Comparison of dark energy models after Planck 2015
Yue-Yao Xu, Xin Zhang
TL;DR
This study tackles the problem of identifying which dark energy models best explain the current expansion history by fitting ten representative models to a uniform data set that combines SN Ia from JLA, Planck 2015 distance priors, BAO, and a direct $H_0$ measurement. The authors use a likelihood-based approach to obtain best-fit parameters and apply the information criteria $AIC$ and $BIC$ (relative to the reference $\\Lambda$CDM model) to evaluate model merit, explicitly accounting for differing parameter counts. Their main finding is that the cosmological constant model, i.e., $\\Lambda$CDM, remains the most favored description of the data, with several dynamical models ($GCG$, $w$CDM, and $\\alpha$DE) still compatible but less economical, while others ($HDE$, $NGCG$, and $CPL$) fit but are not favored, and $NADE$, $DGP$, and $RDE$ are excluded by current observations. The results demonstrate that the Planck 2015 data together with geometric probes provide meaningful discrimination among smooth dark energy scenarios, informing model-building and guiding future observational efforts.
Abstract
We make a comparison for ten typical, popular dark energy models according to their capabilities of fitting the current observational data.

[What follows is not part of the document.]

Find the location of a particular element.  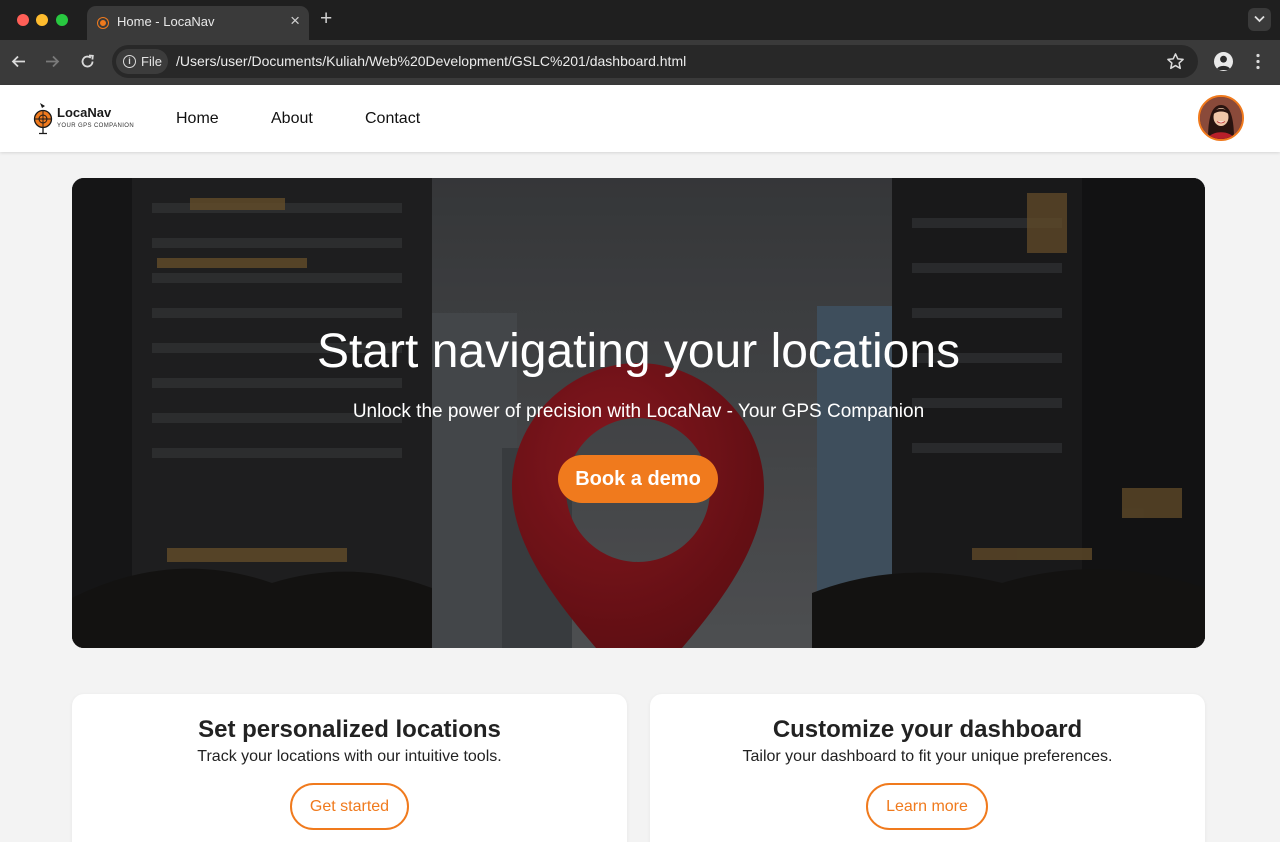

minimize-window-button is located at coordinates (42, 20).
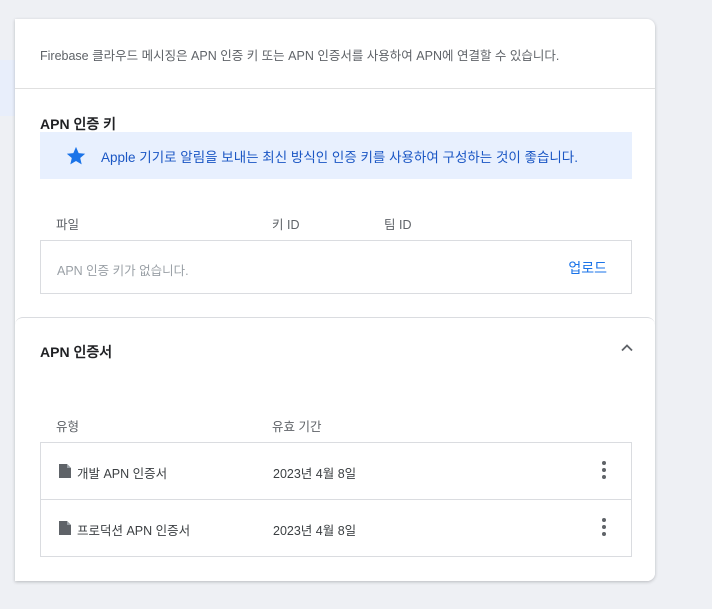  I want to click on column-header-team-id: 팀 ID, so click(398, 225).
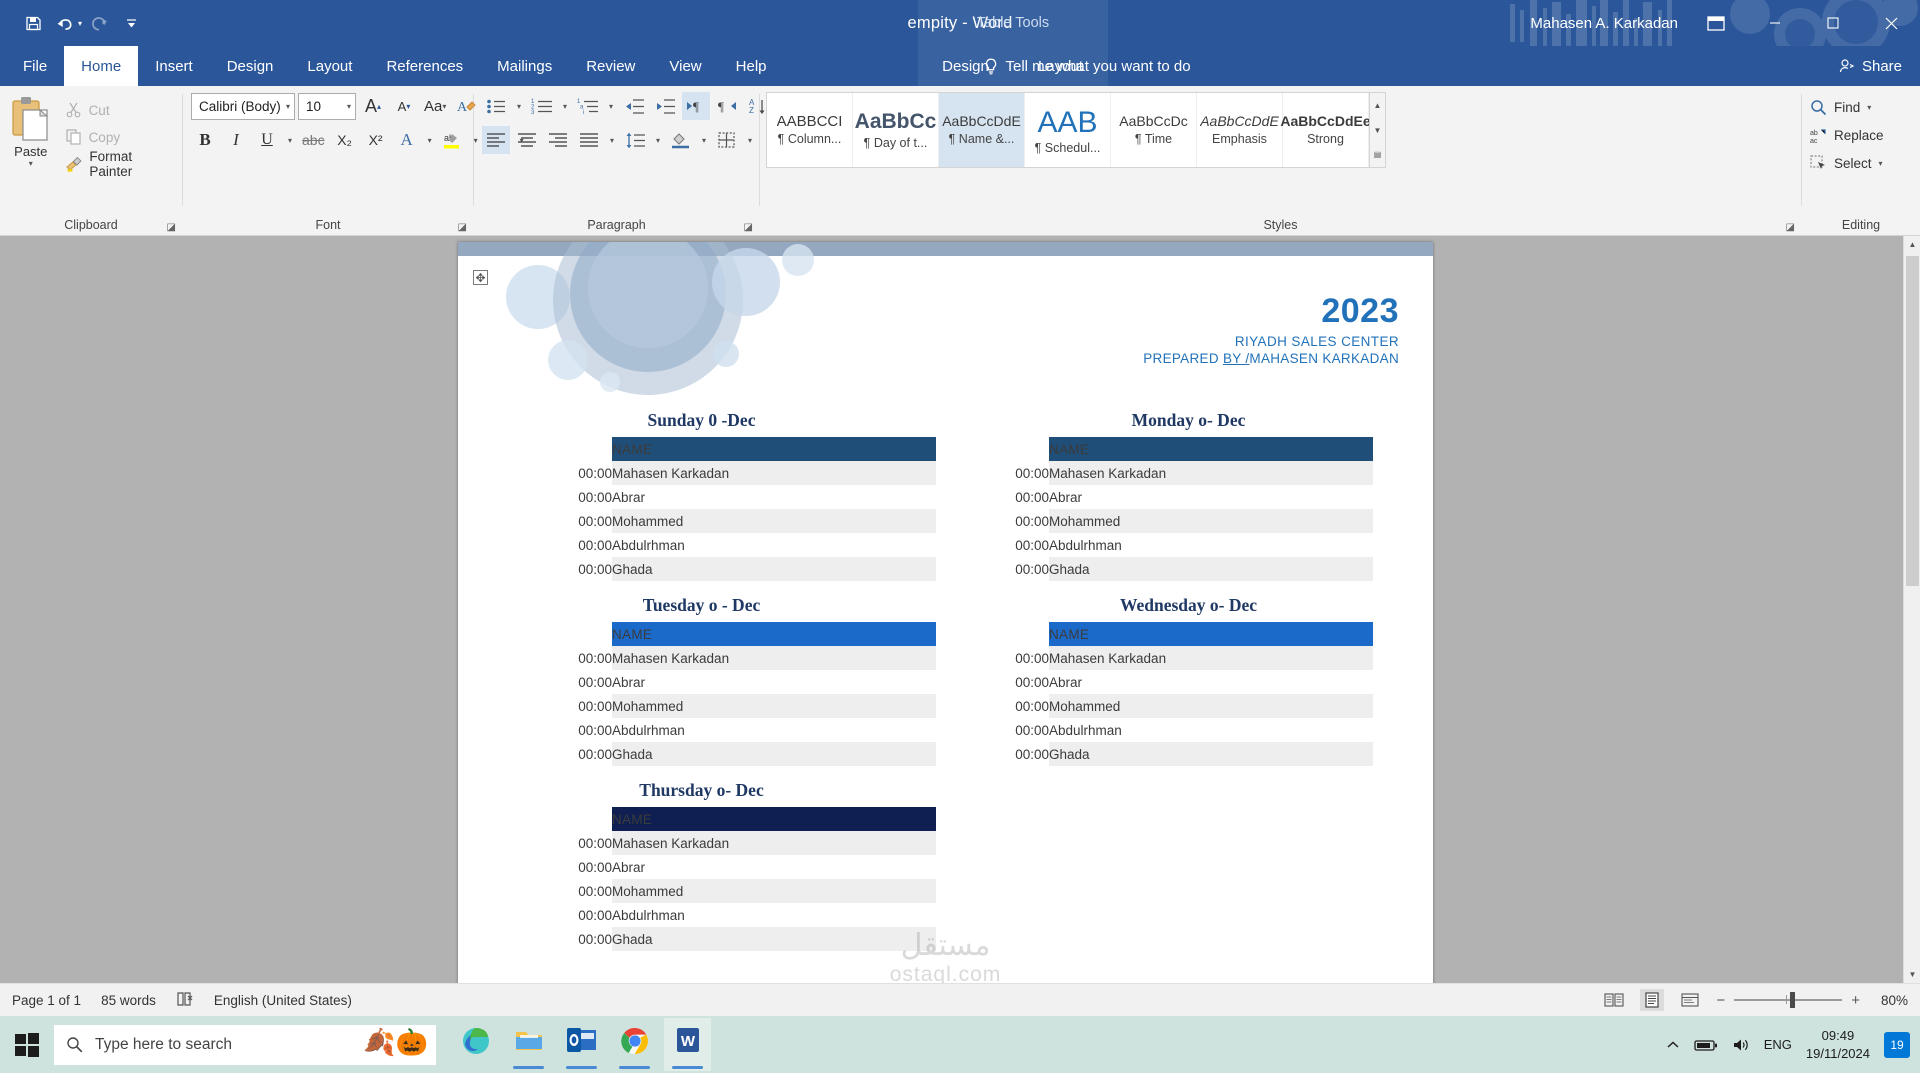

The observational data we use in this work include the JLA sample of type Ia supernovae observation, the Planck 2015 distance priors of cosmic microwave background observation, the baryon acoustic oscillations measurements, and the direct measurement of the Hubble constant. Since the models have different numbers of parameters, in order to make a fair comparison, we employ the Akaike and Bayesian information criteria to assess the worth of the models. The analysis results show that, according to the capability of explaining observations, the cosmological constant model is still the best one among all the dark energy models. The generalized Chaplygin gas model, the constant $w$ model, and the $α$ dark energy model are worse than the cosmological constant model, but still are good models compared to others. The holographic dark energy model, the new generalized Chaplygin gas model, and the Chevalliear-Polarski-Linder model can still fit the current observations well, but from an economically feasible perspective, they are not so good. The new agegraphic dark energy model, the Dvali-Gabadadze-Porrati model, and the Ricci dark energy model are excluded by the current observations.